For a half century before Turks took the city, the capital of the eastern Roman Empire, church scholars traveled often between Constantinople and Italy. Fearing Turkish invasion, scholars brought more than 230 ancient manuscripts back to Italy, rescuing the texts from oblivion and feeding the Renaissance with "new" ideas.
The discovery of these books led to a tremendous interest in languages and historical and contextual criticism. It also fed a new interest in discovering whether ancient documents were genuine.
Lorenzo Valla (1406-1457), a specialist in Latin translation and philology (the study of words), took an interest in examining ancient and modern authors and their style of writing. Thus he became, unwittingly, one of the first scholars to examine ancient documents for their authenticity.
Early in his career, Valla made a critical study of Jerome's Latin Vulgate, the official Bible of the Roman Catholic church. He raised troubling questions about some of Jerome's word choices, such as Latin paenitentia ("penance") for Greek metanoia (better rendered "repentance"). Valla essentially suggested that the Catholic church's entire system of penance and indulgences rested on a mistranslation! Later critics of that system, including Erasmus, used Valla's textual notes and praised his work.
Alfonso, king of Aragon, Sicily, and Naples, as well as a patron of scholarship, hired Valla as his secretary in 1435. Alfonso wished to expand his territory by annexing papal lands, so in addition to admiring Valla's intellect, he probably hoped to use the scholar as a secret weapon against the church.
In 1440, under the king's protection from Pope Eugenius IV, Valla wrote his most famous disputation: On the Falsely Believed and Lying Donation of Constantine.
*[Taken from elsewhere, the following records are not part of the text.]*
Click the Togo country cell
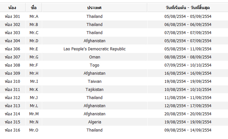Image resolution: width=228 pixels, height=139 pixels. click(x=94, y=65)

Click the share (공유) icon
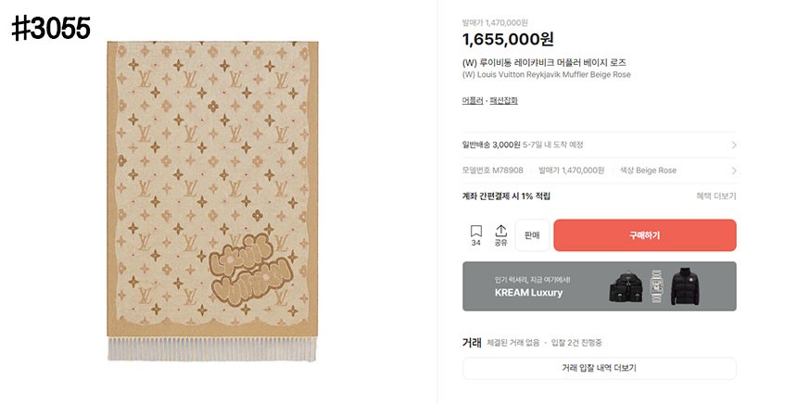(x=500, y=232)
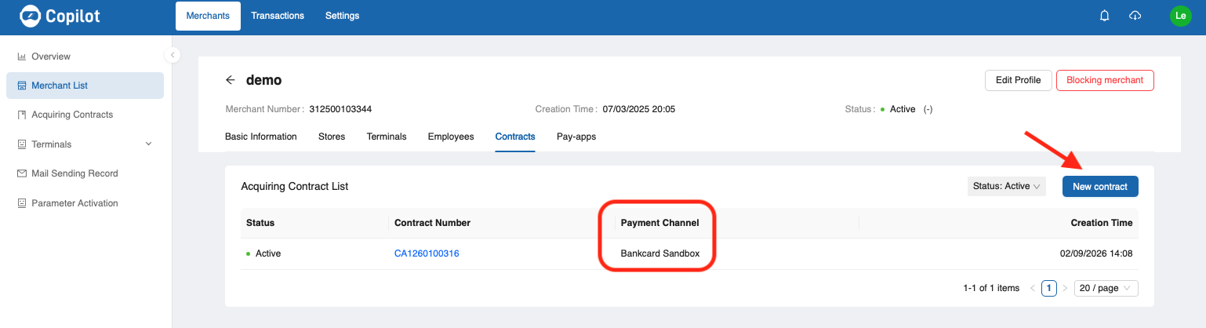Open the Status: Active filter dropdown
The image size is (1206, 328).
point(1006,187)
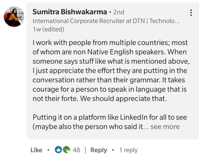Open Sumitra's round profile picture

click(14, 17)
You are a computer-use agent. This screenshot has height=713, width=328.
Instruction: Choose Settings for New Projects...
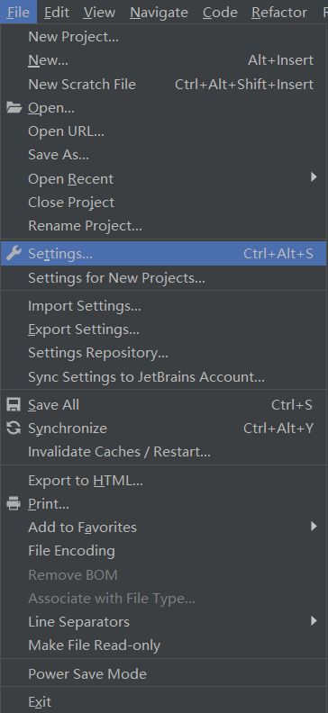click(x=163, y=278)
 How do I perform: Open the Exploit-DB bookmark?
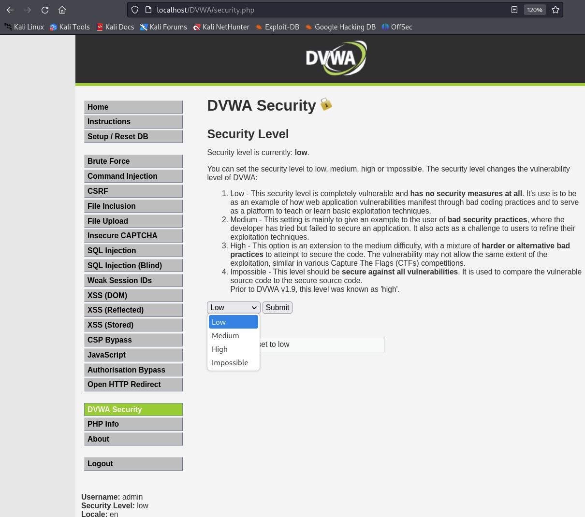click(277, 27)
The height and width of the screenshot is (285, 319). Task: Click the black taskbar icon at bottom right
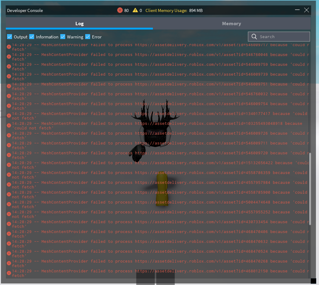[x=314, y=281]
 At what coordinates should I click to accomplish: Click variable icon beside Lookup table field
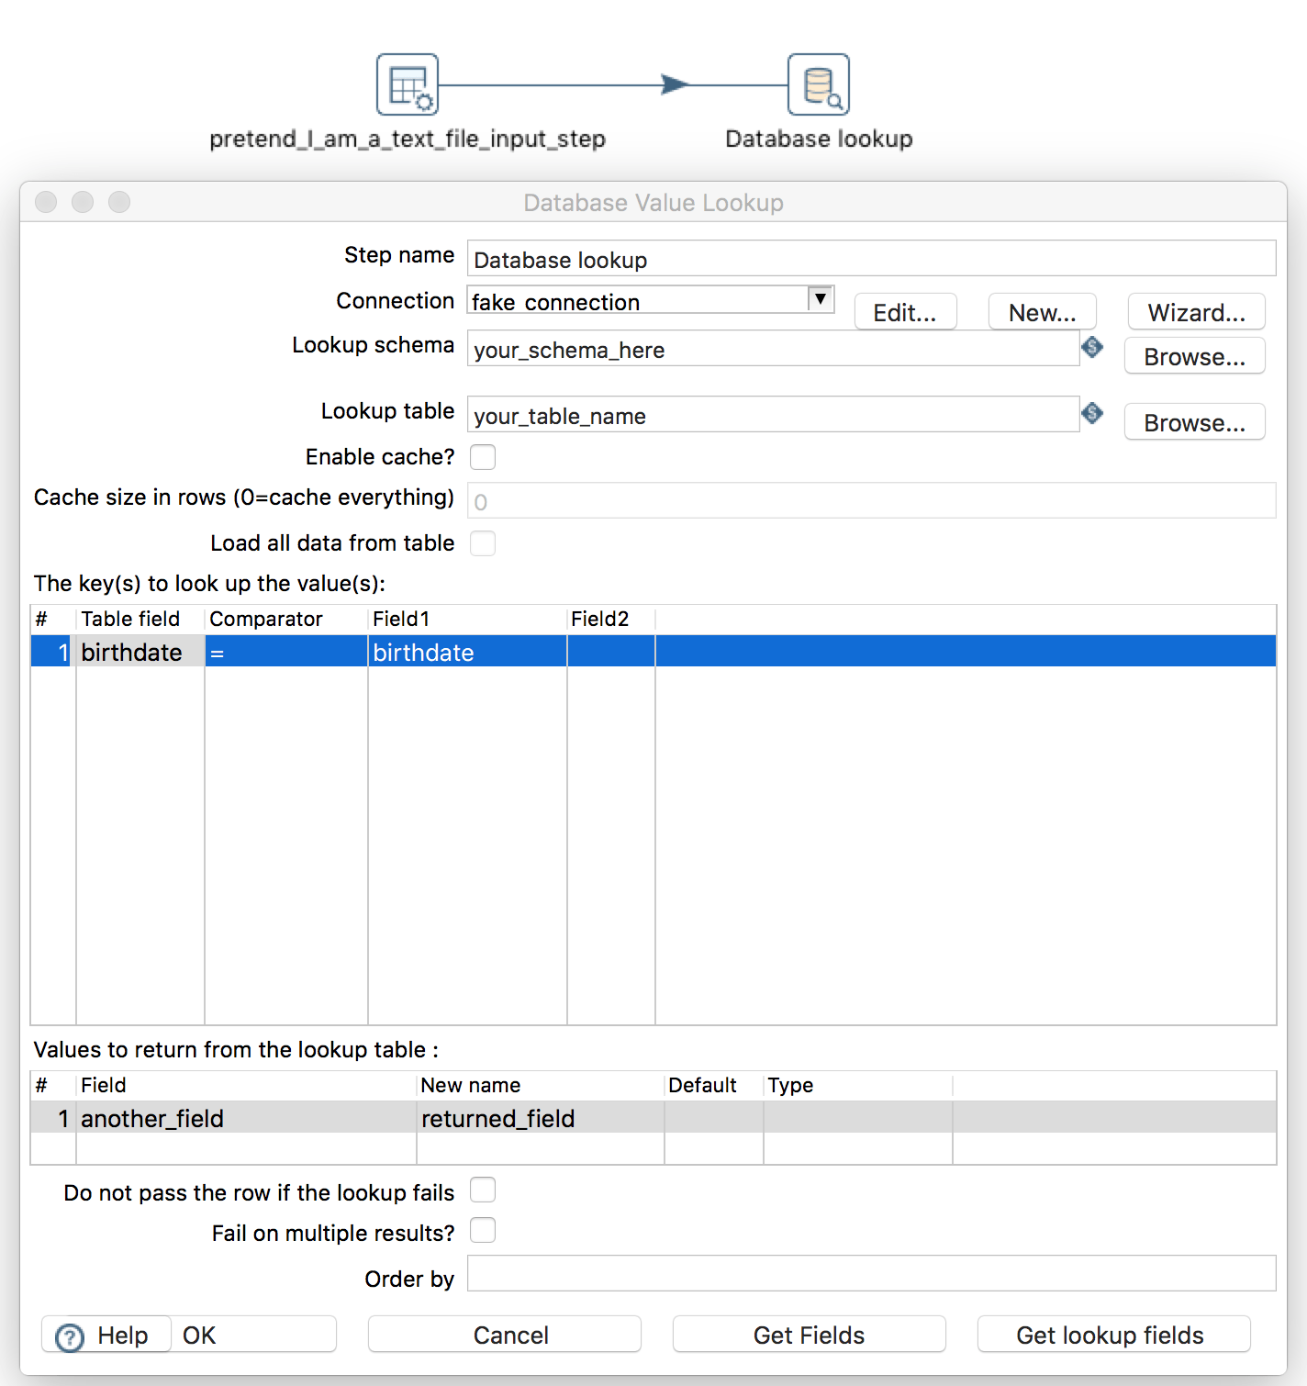click(x=1092, y=413)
He labeled the work a "ridiculous forgery" and sneered, "A Christian man who calls himself the son of light and truth ought to be ashamed to utter things that not only are not true but are not even likely."
The Donation of Constantine granted far-reaching property and privileges to the papacy, including ecclesiastical supremacy over the sees of Alexandria, Antioch, Jerusalem, and Constantinople; oversight of lands in "Judea, Greece, Asia, Thrace, Africa, and Italy and the various islands"; the Lateran palace; and several items of imperial regalia. Constantine had supposedly bestowed such lavish gifts on Pope Sylvester I to thank the pope for curing his leprosy.
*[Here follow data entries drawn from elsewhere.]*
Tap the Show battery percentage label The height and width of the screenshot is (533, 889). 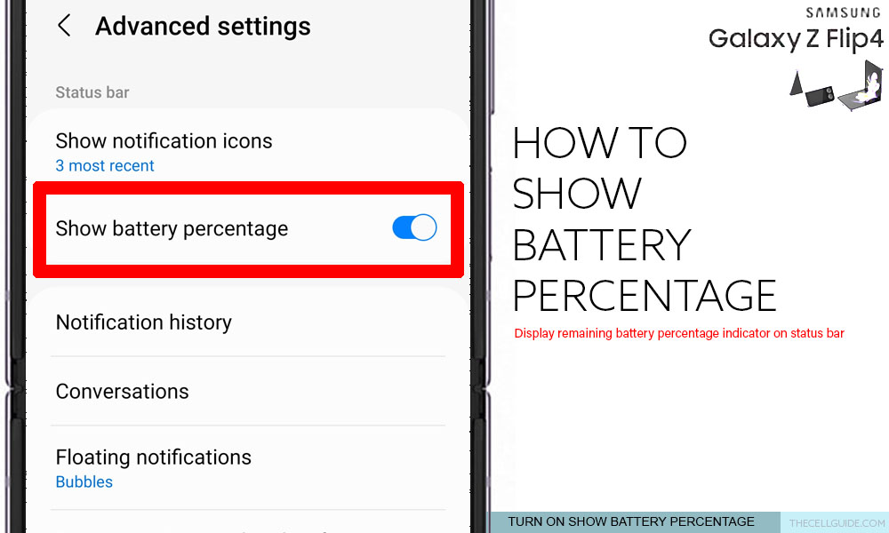tap(172, 229)
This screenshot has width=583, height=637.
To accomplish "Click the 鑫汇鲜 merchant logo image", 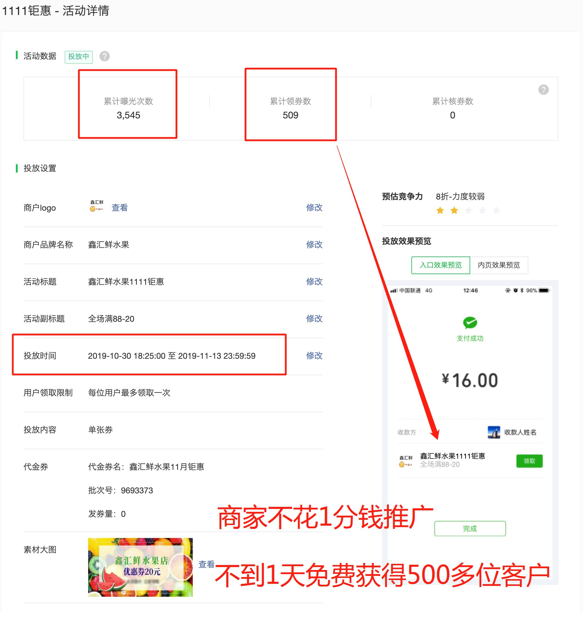I will click(97, 206).
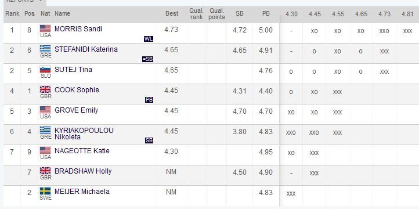The image size is (419, 209).
Task: Open the REPORTS dropdown at the top
Action: coord(24,1)
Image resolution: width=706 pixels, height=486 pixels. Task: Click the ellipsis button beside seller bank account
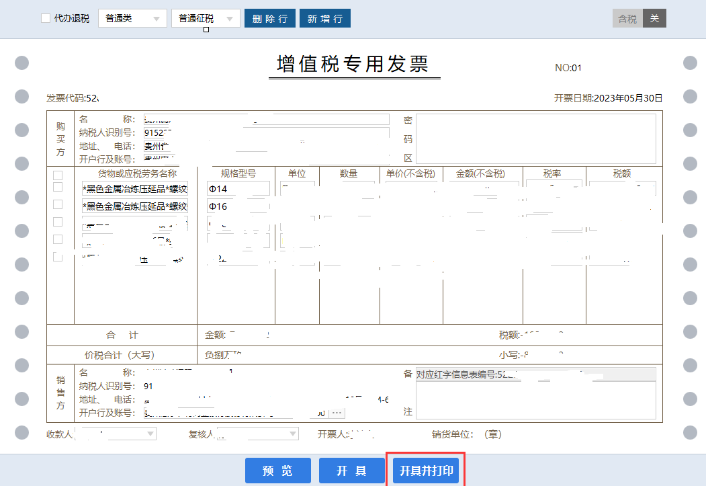tap(337, 413)
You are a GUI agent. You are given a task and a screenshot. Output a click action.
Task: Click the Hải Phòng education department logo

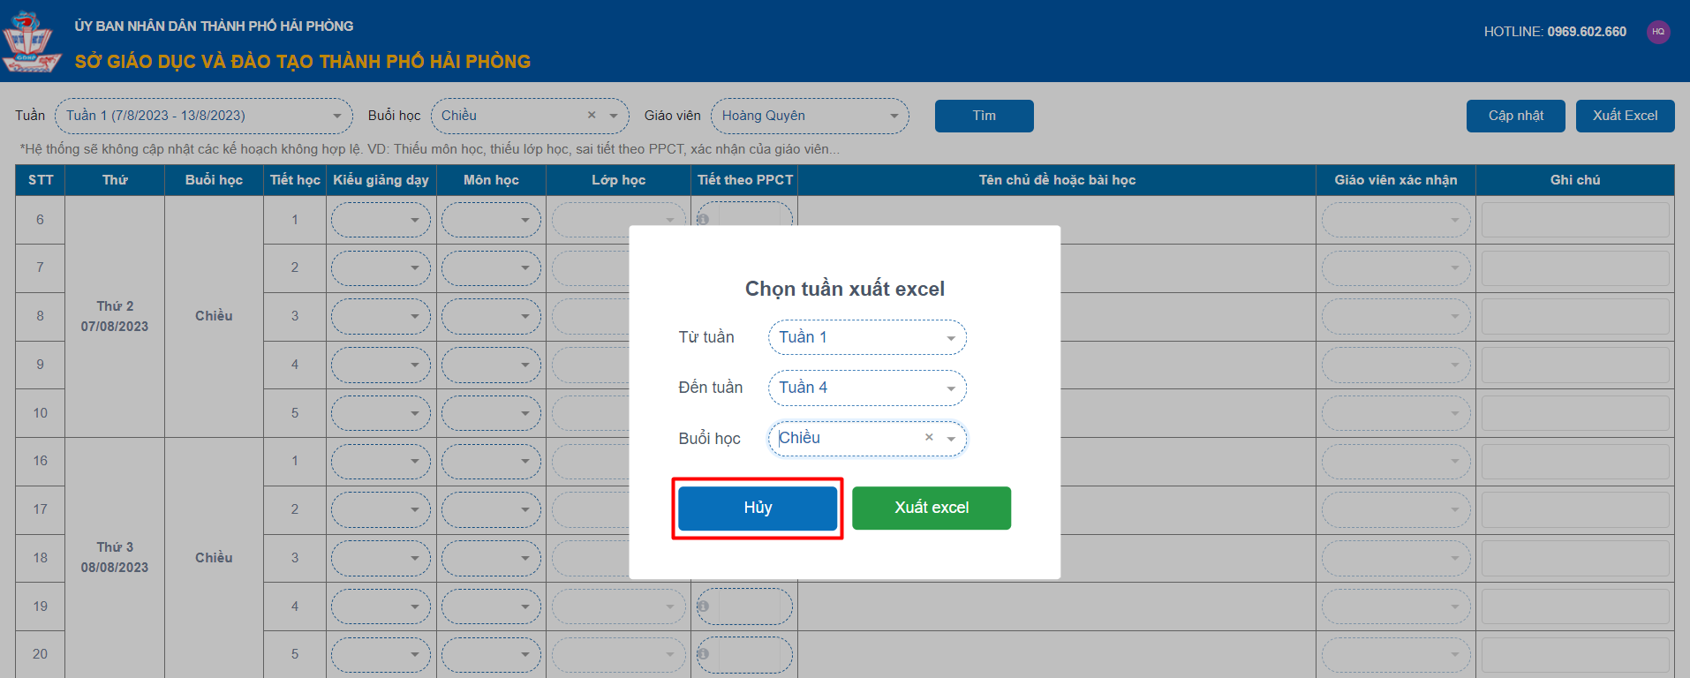31,41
Almost everyone accepted the donation as valid from the ninth century to the fifteenth. Still, Valla was not the first scholar to find the story fishy. Nicholas of Cusa had exposed the falsity of the donation in 1433, but it was Valla's lucid historical and linguistic criticism that devastated the document's defense.
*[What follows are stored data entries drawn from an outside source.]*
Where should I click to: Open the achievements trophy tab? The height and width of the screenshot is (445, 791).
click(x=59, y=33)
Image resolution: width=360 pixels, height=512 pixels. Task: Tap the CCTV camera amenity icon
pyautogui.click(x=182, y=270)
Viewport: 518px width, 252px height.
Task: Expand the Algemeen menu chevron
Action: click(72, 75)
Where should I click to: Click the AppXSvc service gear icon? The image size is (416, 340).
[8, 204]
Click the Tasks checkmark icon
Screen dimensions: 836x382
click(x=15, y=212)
Valla knew his arguments would get him into trouble. Regarding the church loyalists who judged Valla's earlier work as subversive, he wrote, "How they will rage against me, and if opportunity is afforded how eagerly and how quickly they will drag me to punishment! For I am writing against not only the dead, but the living also, not this man or that, but a host, not merely private individuals, but the authorities. And what authorities! Even the supreme pontiff."
Still, Valla pressed on, determined to expose an error he judged "an enormous one, due either to supine ignorance, or to gross avarice which is the slave of idols, or to pride of empire of which cruelty is ever the companion."